Cubic splines

Cubic splines are flexible nonparametric models. Here, we discuss some of the spline fundamentals.

Introduction

Consider the following regression problem:

\[Y = \Phi(X)\beta + \epsilon\]

where $Y \in \mathbb{R}^n$, $X \in \mathbb{R}^{n}$, and $\Phi(X)$ denotes a basis expansion of $X$. Here, we work with a one-dimensional regression for simplicity, although all ideas will easily extend to multiple dimensions.

In vanilla linear regression, we have $\Phi(X) = X$, that is, there is no basis expansion.

In polynomial regression of order $d$, the basis expansion for the $i$th sample is

\[\phi(x_i) = \begin{bmatrix} 1 & x_i & x_i^2 & x_i^3 & \cdots & x_i^d \end{bmatrix}.\]

The coefficient vector $\beta$ then becomes a vector of length $d+1$, and we can still apply the OLS estimator:

\[\widehat{\beta} = (\Phi(X)^\top \Phi(X))^{-1} \Phi(X)^\top Y.\]

Cubic splines

Cubic splines generalize cubic regression to allow for modeling local regions of the input space differently. Specifically, the approach is to choose $k$ thresholds (often called “knots”) $\tau_1, \dots, \tau_k$ and split up the input space into $k+1$ intervals based on these thresholds:

\[(-\infty, \tau_1], (\tau_1, \tau_2], (\tau_2, \tau_3], \cdots, (\tau_k, \infty).\]

Within each of these intervals, we fit a local (cubic) polynomial subject to constraints of continuity and smoothness between intervals.

The basis expansion then becomes

\[\phi(x_i) = \begin{bmatrix} 1 & x_i & x_i^2 & x_i^3 & (x_i - \tau_1)_+^3 & (x_i - \tau_2)_+^3 & \cdots & (x_i - \tau_k)_+^3 \end{bmatrix}.\]

Smoothing cubic splines

In general, choosing the locations of the knots is a difficult problem. Smoothing splines avoid having to make these choices by placing a knot on each data point, i.e., $k=n$ and $\tau_1=x_1, \tau_2=x_2, \dots, \tau_n=x_n$.

\[\phi(x_i) = \begin{bmatrix}1 & ~x_i & x_i^2 & x_i^3 & (x_i-x_1)^3 & \cdots & (x_i-x_n)^3\end{bmatrix}.\]

“Natural” cubic splines make one more assumption: that the function is linear in the extremes of the input space (below the minimum and above the maximum). As a natural cubic spline, we can write the basis expansion in terms of $n$ basis functions. The design matrix then becomes an $n \times p$ matrix. Let’s call this $\Phi(X)$.

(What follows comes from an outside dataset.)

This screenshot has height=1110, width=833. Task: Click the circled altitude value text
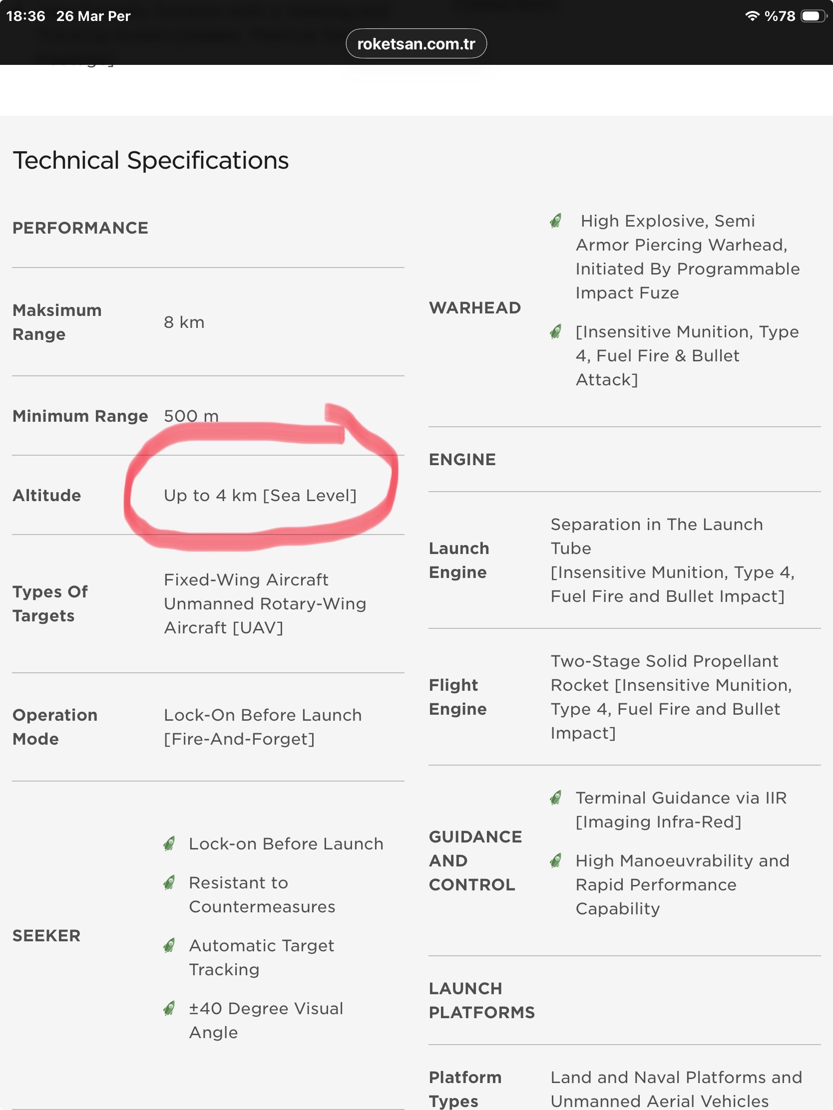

It can be shown (see below), that natural cubic splines are the functions that minimize a regularized sum of squares penalty:

\begin{equation} \text{arg}\min_f \sum\limits_{i=1}^n (y_i - f(x_i))^2 + \lambda \int_a^b [f^{\prime\prime}(x)]^2 dx \label{eq:spline_objective} \end{equation}

Notice that the second term penalizes the average second derivative of the function ($\lambda$ is a tuning parameter here). In other words, this objective function favors smooth functions. Clearly, this penalty will be zero when the function is linear. Equivalently, the optimal $f$ will be linear when $\lambda=\infty$.

Since the optimal function will be a cubic smoothing spline, we can rewrite the objective as

\[\text{arg}\min_\beta \left[\sum\limits_{i=1}^n (y_i - \Phi(x_i)\beta)^2 + \lambda \sum\limits_{j=1}^n \int_a^b \beta^\top \Phi^{\prime\prime}(x_i) \Phi^{\prime\prime}(x_j) \beta dx\right].\]

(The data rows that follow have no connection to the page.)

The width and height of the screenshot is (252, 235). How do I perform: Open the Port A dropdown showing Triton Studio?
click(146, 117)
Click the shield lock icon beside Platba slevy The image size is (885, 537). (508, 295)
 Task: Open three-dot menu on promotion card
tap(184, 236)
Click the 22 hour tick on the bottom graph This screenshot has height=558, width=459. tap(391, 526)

Letting $\Omega$ be a $n\times n$ matrix with $\Omega_{ij} = \int_a^b \Phi^{\prime\prime}(x_i) \Phi^{\prime\prime}(x_j) dx$, this simplifies to

\[\text{arg}\min_\beta \sum\limits_{i=1}^n (y_i - \Phi(x_i)\beta)^2 + \lambda \beta^\top \Omega \beta.\]

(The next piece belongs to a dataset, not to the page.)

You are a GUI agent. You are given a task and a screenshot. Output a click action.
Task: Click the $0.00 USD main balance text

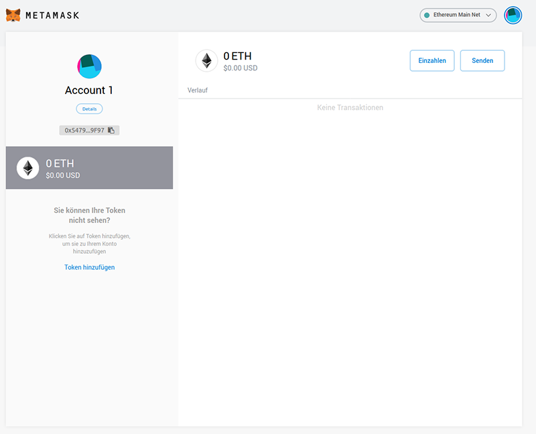[x=241, y=68]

In this form, we can recognize it as a ridge regression problem, and the coefficient estimate will then be

\[\widehat{\beta} = (\Phi(X)^\top \Phi(X) + \lambda \Omega)^{-1} \Phi(X)^\top Y.\]

Cubic splines as minimizer

In this section, we show that the natural cubic spline minimizes the objective in \eqref{eq:spline_objective}.

We want to show that the function that minimizes the following objective is a natural cubic spline.

\[\mathcal{L} = \sum\limits_{i=1}^n (y_i - f(x_i))^2 + \lambda \int_a^b \left[f^{\prime\prime}(x)\right]^2 dx.\]

Let $f(x)$ be a cubic spline, and let $g(x)$ be any other function that interpolates the points. Let $h(x)=g(x)-f(x)$ be their difference.

For both of these functions, the first term will be zero because they perfectly interpolate the data.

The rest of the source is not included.